─── DATA TO USE
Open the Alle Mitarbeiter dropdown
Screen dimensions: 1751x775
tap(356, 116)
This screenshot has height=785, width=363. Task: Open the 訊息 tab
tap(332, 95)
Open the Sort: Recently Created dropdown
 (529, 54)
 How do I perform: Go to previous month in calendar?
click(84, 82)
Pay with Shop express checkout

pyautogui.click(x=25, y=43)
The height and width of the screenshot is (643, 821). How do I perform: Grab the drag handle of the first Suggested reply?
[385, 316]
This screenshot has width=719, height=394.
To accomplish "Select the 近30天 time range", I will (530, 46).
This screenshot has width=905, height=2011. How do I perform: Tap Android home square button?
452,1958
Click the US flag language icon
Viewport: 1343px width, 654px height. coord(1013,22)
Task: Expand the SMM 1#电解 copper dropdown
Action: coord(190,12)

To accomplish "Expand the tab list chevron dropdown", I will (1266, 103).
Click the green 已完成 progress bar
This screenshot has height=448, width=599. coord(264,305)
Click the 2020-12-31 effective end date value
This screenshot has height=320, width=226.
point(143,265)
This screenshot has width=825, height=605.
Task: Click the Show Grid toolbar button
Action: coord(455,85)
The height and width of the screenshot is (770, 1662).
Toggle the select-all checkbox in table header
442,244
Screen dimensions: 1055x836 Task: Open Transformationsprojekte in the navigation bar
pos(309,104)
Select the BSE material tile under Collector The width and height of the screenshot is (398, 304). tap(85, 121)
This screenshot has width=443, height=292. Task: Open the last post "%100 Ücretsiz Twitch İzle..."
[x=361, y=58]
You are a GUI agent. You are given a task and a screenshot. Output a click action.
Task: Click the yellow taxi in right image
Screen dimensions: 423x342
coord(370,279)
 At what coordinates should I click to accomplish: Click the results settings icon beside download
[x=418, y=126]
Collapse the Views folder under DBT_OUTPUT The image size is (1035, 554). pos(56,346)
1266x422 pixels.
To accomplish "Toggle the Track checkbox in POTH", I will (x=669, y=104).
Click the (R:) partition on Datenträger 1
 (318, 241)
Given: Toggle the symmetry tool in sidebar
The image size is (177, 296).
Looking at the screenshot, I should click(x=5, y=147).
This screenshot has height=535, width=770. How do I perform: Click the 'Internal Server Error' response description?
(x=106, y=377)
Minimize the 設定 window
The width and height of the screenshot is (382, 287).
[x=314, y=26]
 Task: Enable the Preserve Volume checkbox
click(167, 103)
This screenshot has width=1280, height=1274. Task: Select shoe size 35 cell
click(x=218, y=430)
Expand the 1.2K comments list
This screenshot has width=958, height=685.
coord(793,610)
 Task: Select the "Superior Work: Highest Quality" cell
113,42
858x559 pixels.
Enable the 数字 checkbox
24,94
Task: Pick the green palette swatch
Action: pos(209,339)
──────
The line with "The height and width of the screenshot is (770, 1662)." and every line after it up to the end of the entries: output those exactly, and only those.

The height and width of the screenshot is (770, 1662).
Toggle the select-all checkbox in table header
442,244
Screen dimensions: 1055x836 Task: Open Transformationsprojekte in the navigation bar
pos(309,104)
Select the BSE material tile under Collector The width and height of the screenshot is (398, 304). tap(85, 121)
This screenshot has width=443, height=292. Task: Open the last post "%100 Ücretsiz Twitch İzle..."
[x=361, y=58]
You are a GUI agent. You are given a task and a screenshot. Output a click action.
Task: Click the yellow taxi in right image
Screen dimensions: 423x342
coord(370,279)
 At what coordinates should I click to accomplish: Click the results settings icon beside download
[x=418, y=126]
Collapse the Views folder under DBT_OUTPUT The image size is (1035, 554). pos(56,346)
1266x422 pixels.
To accomplish "Toggle the Track checkbox in POTH", I will (x=669, y=104).
Click the (R:) partition on Datenträger 1
 (318, 241)
Given: Toggle the symmetry tool in sidebar
The image size is (177, 296).
Looking at the screenshot, I should click(x=5, y=147).
This screenshot has height=535, width=770. How do I perform: Click the 'Internal Server Error' response description?
(x=106, y=377)
Minimize the 設定 window
The width and height of the screenshot is (382, 287).
[x=314, y=26]
 Task: Enable the Preserve Volume checkbox
click(167, 103)
This screenshot has width=1280, height=1274. Task: Select shoe size 35 cell
click(x=218, y=430)
Expand the 1.2K comments list
This screenshot has width=958, height=685.
coord(793,610)
 Task: Select the "Superior Work: Highest Quality" cell
113,42
858x559 pixels.
Enable the 数字 checkbox
24,94
Task: Pick the green palette swatch
Action: pos(209,339)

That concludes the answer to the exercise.